Objective -
Copy out all of the data below word for word, line by line.

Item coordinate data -

__________________________________________________

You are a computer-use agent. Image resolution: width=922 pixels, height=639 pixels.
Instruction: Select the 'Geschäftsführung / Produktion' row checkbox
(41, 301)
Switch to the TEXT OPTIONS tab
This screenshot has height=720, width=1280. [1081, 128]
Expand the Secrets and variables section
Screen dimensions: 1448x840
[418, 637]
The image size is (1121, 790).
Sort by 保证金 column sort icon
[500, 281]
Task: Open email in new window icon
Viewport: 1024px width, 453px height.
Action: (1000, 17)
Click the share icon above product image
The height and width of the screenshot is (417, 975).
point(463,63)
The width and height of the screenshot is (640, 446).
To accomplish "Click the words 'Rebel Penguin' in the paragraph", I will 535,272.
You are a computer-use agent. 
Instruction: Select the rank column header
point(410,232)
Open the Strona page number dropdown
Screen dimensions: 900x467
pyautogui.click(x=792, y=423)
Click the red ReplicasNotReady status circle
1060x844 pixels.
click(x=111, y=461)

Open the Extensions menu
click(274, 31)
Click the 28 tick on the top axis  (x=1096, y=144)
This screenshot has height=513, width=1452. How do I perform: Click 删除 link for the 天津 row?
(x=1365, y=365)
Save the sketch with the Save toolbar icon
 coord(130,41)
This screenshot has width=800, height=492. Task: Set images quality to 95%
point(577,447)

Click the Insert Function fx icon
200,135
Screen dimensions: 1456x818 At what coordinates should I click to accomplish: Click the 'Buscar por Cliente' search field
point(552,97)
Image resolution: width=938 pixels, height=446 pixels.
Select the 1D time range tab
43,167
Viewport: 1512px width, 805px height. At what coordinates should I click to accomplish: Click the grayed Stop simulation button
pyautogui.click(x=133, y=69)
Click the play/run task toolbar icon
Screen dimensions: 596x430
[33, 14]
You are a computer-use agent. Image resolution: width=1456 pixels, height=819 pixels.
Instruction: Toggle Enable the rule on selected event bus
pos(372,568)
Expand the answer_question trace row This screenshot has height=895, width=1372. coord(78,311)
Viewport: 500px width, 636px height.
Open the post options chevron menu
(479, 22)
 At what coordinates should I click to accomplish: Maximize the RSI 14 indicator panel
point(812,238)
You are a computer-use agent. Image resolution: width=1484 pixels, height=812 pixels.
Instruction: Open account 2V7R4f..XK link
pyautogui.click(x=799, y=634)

__________________________________________________

Task output -
You are a computer-use agent. Image resolution: width=922 pixels, height=639 pixels.
Instruction: Select the 'Geschäftsführung / Produktion' row checkbox
(41, 301)
Switch to the TEXT OPTIONS tab
This screenshot has height=720, width=1280. [1081, 128]
Expand the Secrets and variables section
Screen dimensions: 1448x840
[418, 637]
The image size is (1121, 790).
Sort by 保证金 column sort icon
[500, 281]
Task: Open email in new window icon
Viewport: 1024px width, 453px height.
Action: (1000, 17)
Click the share icon above product image
The height and width of the screenshot is (417, 975).
point(463,63)
The width and height of the screenshot is (640, 446).
To accomplish "Click the words 'Rebel Penguin' in the paragraph", I will 535,272.
You are a computer-use agent. 
Instruction: Select the rank column header
point(410,232)
Open the Strona page number dropdown
Screen dimensions: 900x467
pyautogui.click(x=792, y=423)
Click the red ReplicasNotReady status circle
1060x844 pixels.
click(x=111, y=461)

Open the Extensions menu
click(274, 31)
Click the 28 tick on the top axis  (x=1096, y=144)
This screenshot has height=513, width=1452. How do I perform: Click 删除 link for the 天津 row?
(x=1365, y=365)
Save the sketch with the Save toolbar icon
 coord(130,41)
This screenshot has width=800, height=492. Task: Set images quality to 95%
point(577,447)

Click the Insert Function fx icon
200,135
Screen dimensions: 1456x818 At what coordinates should I click to accomplish: Click the 'Buscar por Cliente' search field
point(552,97)
Image resolution: width=938 pixels, height=446 pixels.
Select the 1D time range tab
43,167
Viewport: 1512px width, 805px height. At what coordinates should I click to accomplish: Click the grayed Stop simulation button
pyautogui.click(x=133, y=69)
Click the play/run task toolbar icon
Screen dimensions: 596x430
[33, 14]
You are a computer-use agent. Image resolution: width=1456 pixels, height=819 pixels.
Instruction: Toggle Enable the rule on selected event bus
pos(372,568)
Expand the answer_question trace row This screenshot has height=895, width=1372. coord(78,311)
Viewport: 500px width, 636px height.
Open the post options chevron menu
(479, 22)
 At what coordinates should I click to accomplish: Maximize the RSI 14 indicator panel
point(812,238)
You are a computer-use agent. Image resolution: width=1484 pixels, height=812 pixels.
Instruction: Open account 2V7R4f..XK link
pyautogui.click(x=799, y=634)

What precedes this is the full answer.